As such, when I do have to debug problems myself, or dream up ideas of improvements, I no longer can do this properly due to lack of internal mental state.

Wonder how people who have used genai coding successfully get around this?

3 comments

I use Claude and there's a couple things I'd suggest.

1) You need to be the boss with the AI being your assistant. You are now a project manager coming up with strict requirements of what you'd like done. Your developer (AI) needs context, constraints and needs to be told exactly what you'd like created without necessarily diving into the technical details.

2) Planning - you need to have a high level plan of roughly how you'd like to structure your code. Think of it like you're drawing the outline and AI is filling in the gaps.

3) Separation of concerns - use software principles to drive your code design. Break problems down into separate components, AI is good at filling in components that are well defined.

Once you change your thinking to a higher level, then you can maintain flow state. Of course the AI isn't perfect and will make mistakes - you do need to question it as you go. The more creative you become with a solution the harder time the AI will have and sometimes you'll have to break out and fix things up yourself.

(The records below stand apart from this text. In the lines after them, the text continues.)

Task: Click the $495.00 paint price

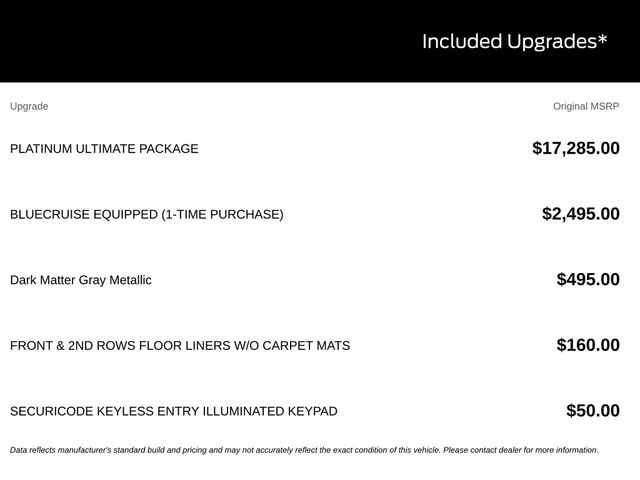Action: (x=588, y=280)
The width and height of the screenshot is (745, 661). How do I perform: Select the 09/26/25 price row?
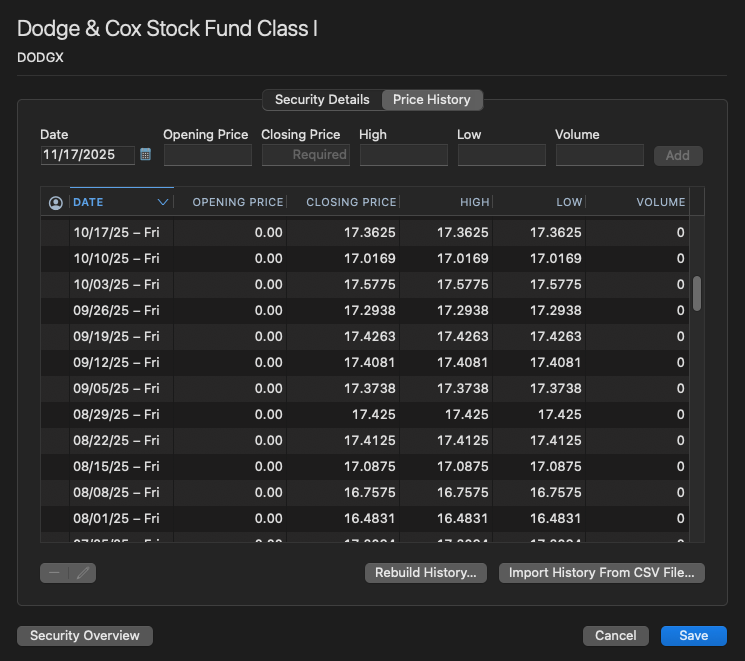365,311
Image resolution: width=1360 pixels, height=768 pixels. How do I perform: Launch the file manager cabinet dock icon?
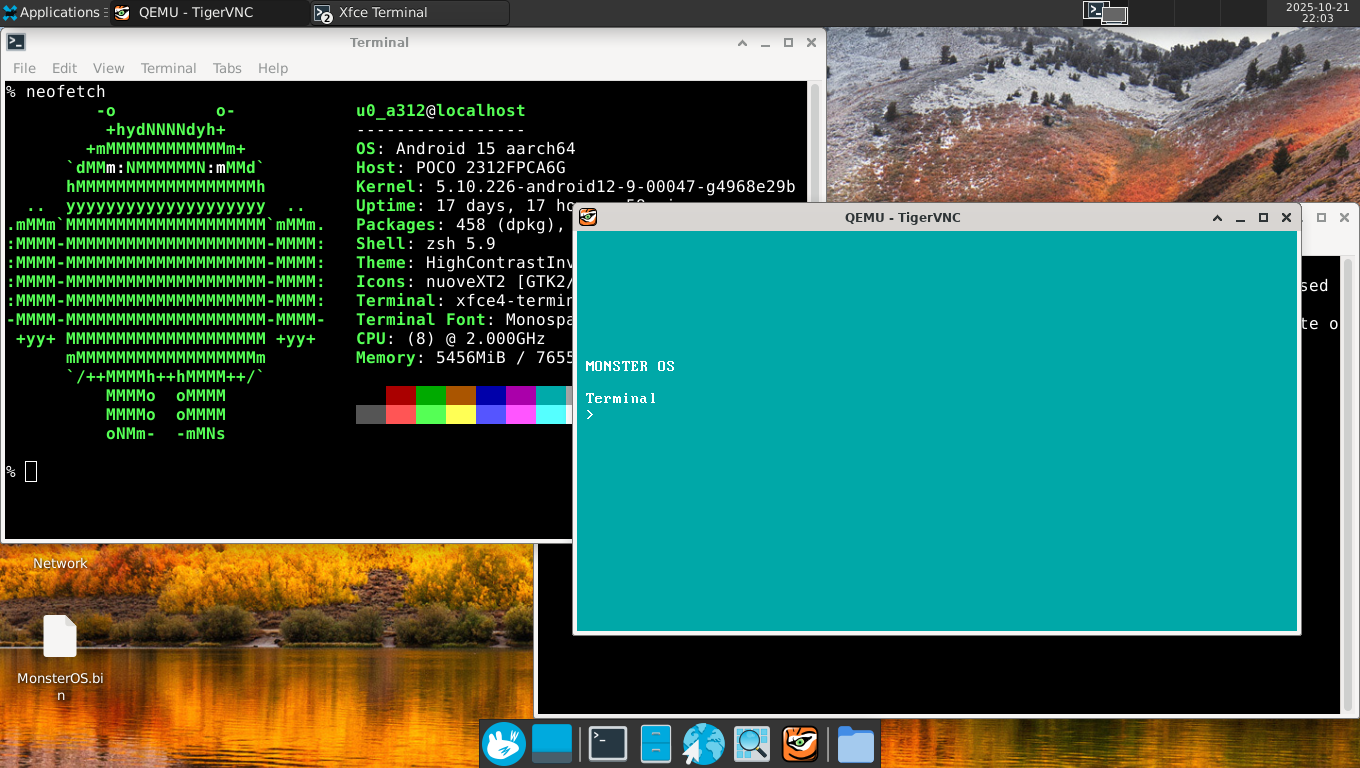click(x=655, y=744)
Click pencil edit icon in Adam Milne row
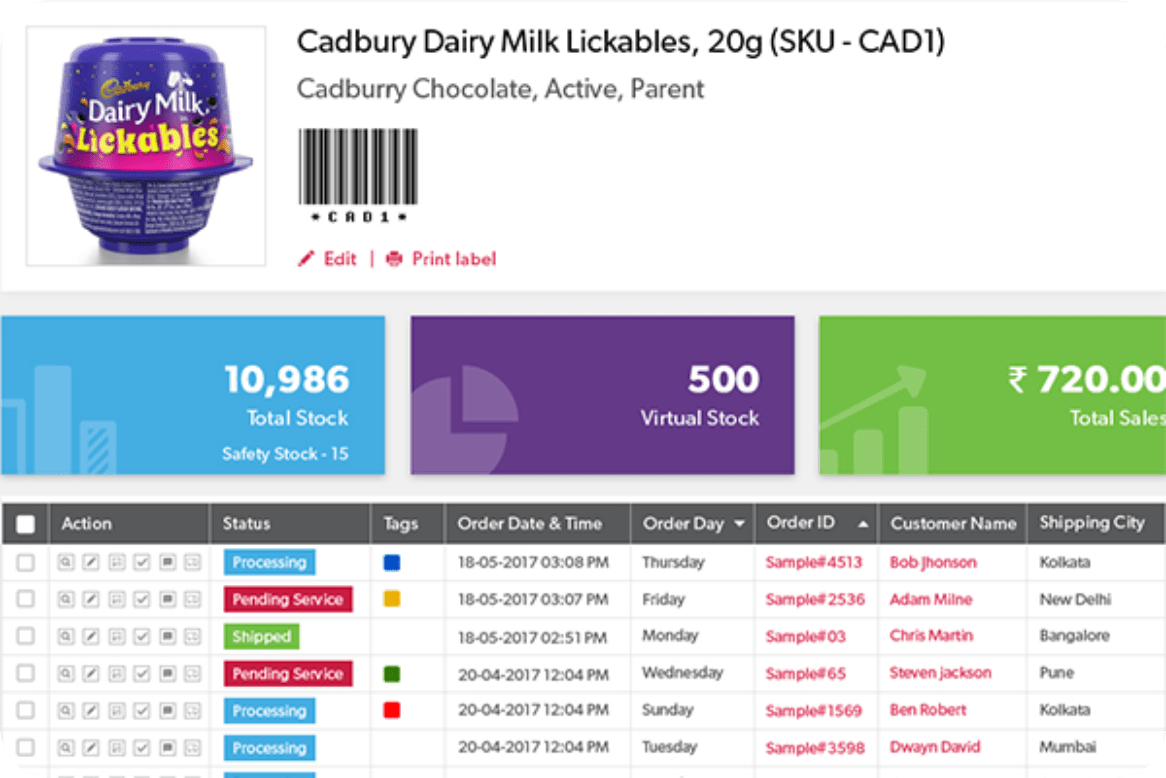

For me it's a huge productivity boost.

Go over the code again and again like you would if you'd written it yourself. Keep iterating on the code yourself without having the AI generate everything. In a current project I have everything internalised because I'm constantly going through the code and improving upon it myself (and using the AI to do boilerplate), even though much of it was initially generated. I'll still have the AI generate code in plenty of places, but I don't let it take over the thinking for me unless I'm unsure about something, then I ask it for possible solutions and ideas, then I go over those solutions myself.
This is the problem I have with it. It breaks me out of the flow state that’s so important to writing good code.